My road to crossdressing
Add: 21 March 2016 / 00:00
When I was a teenager, I found an old dress that my sister had thrownout. It was knee length, green, and loose fitting. I took it from the bin and hid it in my room, I just felt I wanted to have it and wear it. The next time I had a bath I took it in with me, put it on, and got in the bath. The feel of the wet dress clinging to my body got me really aroused and after stroking myself all over brought myself to an orgasm. I felt really guilty and only did it a couple more times before throwing the dress out myself and trying to forget what I had done.
Over the next five or six years, I only had a couple of nights when I had put on my girlfriends stockings, and had played with myself. When I eventually left home and got my own place I found myself alone late at night and was feeling really horny. I put on some of my girlfriend stockings and a suspender belt and a bra and her panties. I cannot tell you how amazing that made me feel and it has been a bigger and bigger part of my life ever since.
The night in question was different in another respect because I had this large mirror in a wardrobe that was about six foot high. I wondered what I looked like so, I walked in front of it and looked. I looked amazing and became almost overwhelmed with desire, so I knelt down in front of the mirror and watched myself masturbate. It was so much better than any sex I had ever had and over the years have I have done likewise hundreds of times.
I love wearing lingerie but hadn't gone any further. Then, after yet another marriage break up I decided that I wanted to go for the full girly look. With the help of the wonderful internet, I could get everything I needed on line in secret without the embarrassment of going to shops and buying dresses, lingerie, make up etc. I started dressing with all of it, wig, high heels, nail varnish, jewelry, perfume, sexy lingerie and silky panties [one of my special favorites ] and I have had many, many nights where I am just the secret me.

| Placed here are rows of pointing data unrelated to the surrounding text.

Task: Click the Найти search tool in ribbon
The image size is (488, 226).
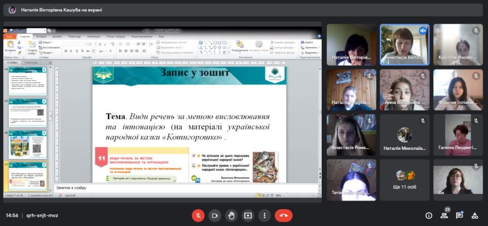Action: [x=308, y=42]
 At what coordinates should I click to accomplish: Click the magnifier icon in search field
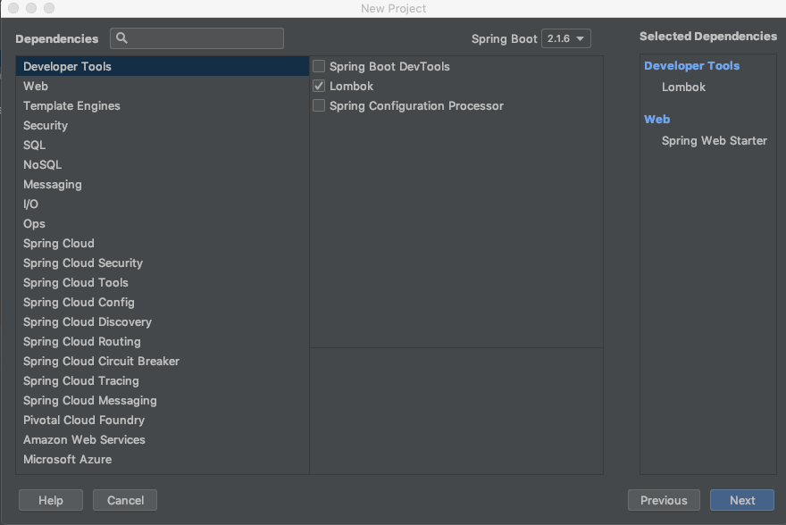(121, 38)
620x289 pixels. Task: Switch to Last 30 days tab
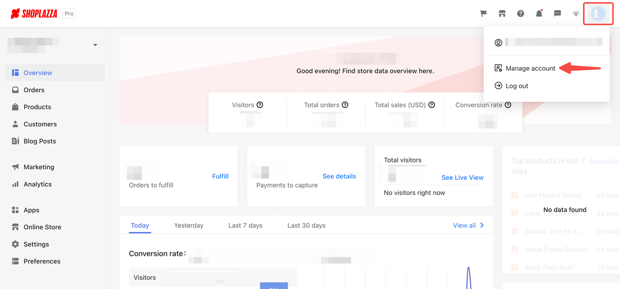pyautogui.click(x=306, y=225)
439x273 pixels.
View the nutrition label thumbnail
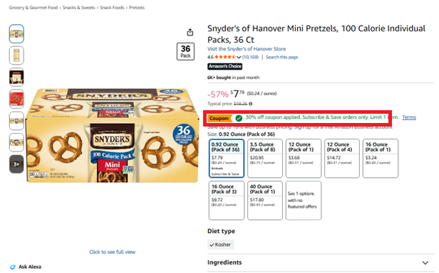(x=16, y=55)
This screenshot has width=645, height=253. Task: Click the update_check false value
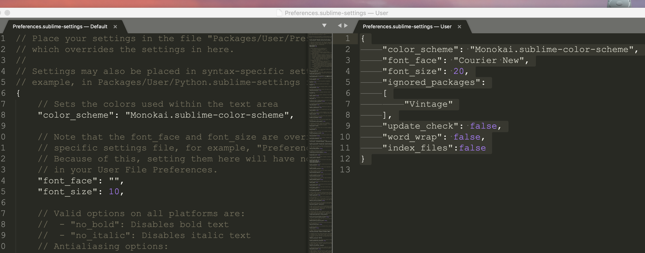point(484,126)
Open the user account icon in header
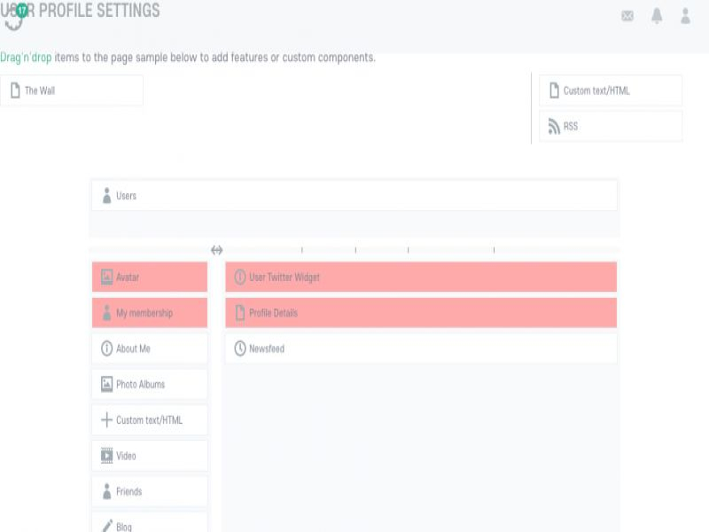The image size is (709, 532). coord(685,16)
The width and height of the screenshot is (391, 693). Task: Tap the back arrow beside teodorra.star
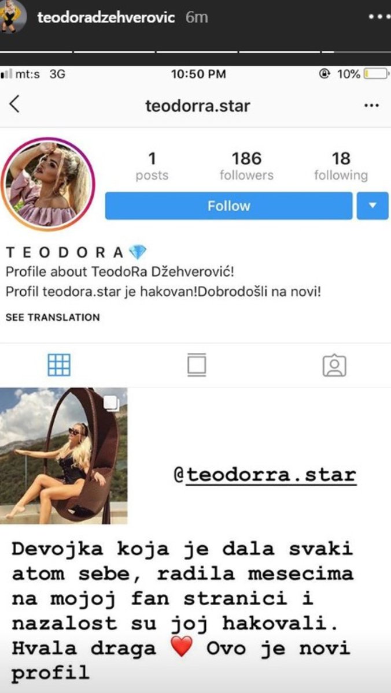pos(14,105)
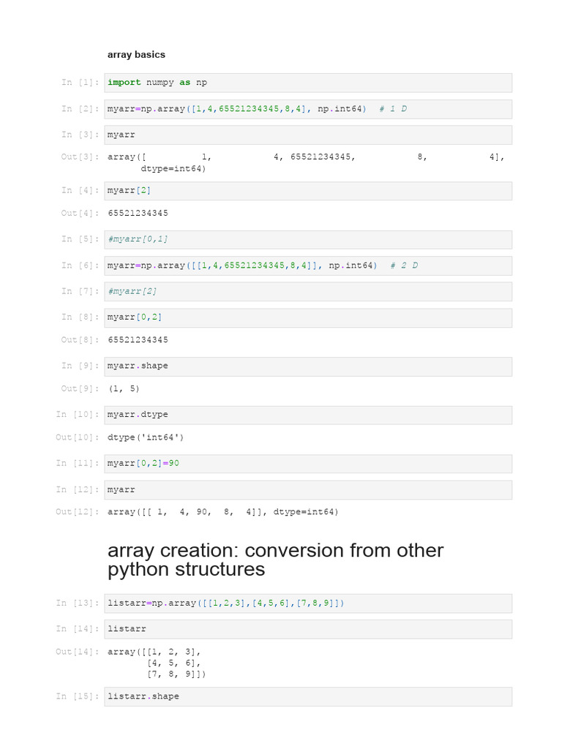Click the dtype('int64') output text
The height and width of the screenshot is (749, 562).
point(146,437)
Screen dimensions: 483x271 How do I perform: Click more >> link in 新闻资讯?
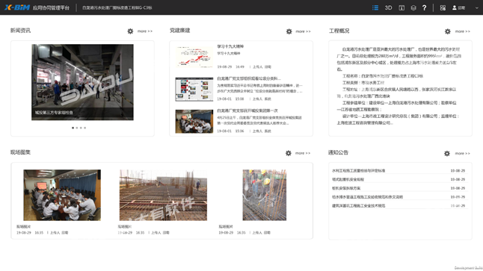coord(145,31)
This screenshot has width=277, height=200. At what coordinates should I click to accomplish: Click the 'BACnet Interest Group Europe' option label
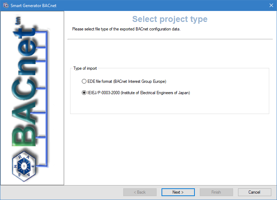pos(140,81)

There is always a sexual element and I started replacing the mirror with a video camera, which has become a big part in my private sexual activities. Where I live going out dressed would not be a good idea as the people are very old fashioned and not accepting of that type of lifestyle. I did used to go for a walk around the block late at night fully dressed and made up a few years ago. It is a safe place to be so I wasn't worried but got a real sense of well being when a car drove past. Thinking that people would think I was a woman on her way home after a night out made me feel great. I did start wanting to go further and a number of years ago started experimenting with sex toys anally but that is another story.
I realise that this whole world has been my own private paradise and has been kept secret. It fills a gap in my life and has been sexually so incredible that I wouldn't stop doing it, it is just too enjoyable. I might eventually find someone who is accepting of this. I find some men very attractive and many women so that is a difficult one to address.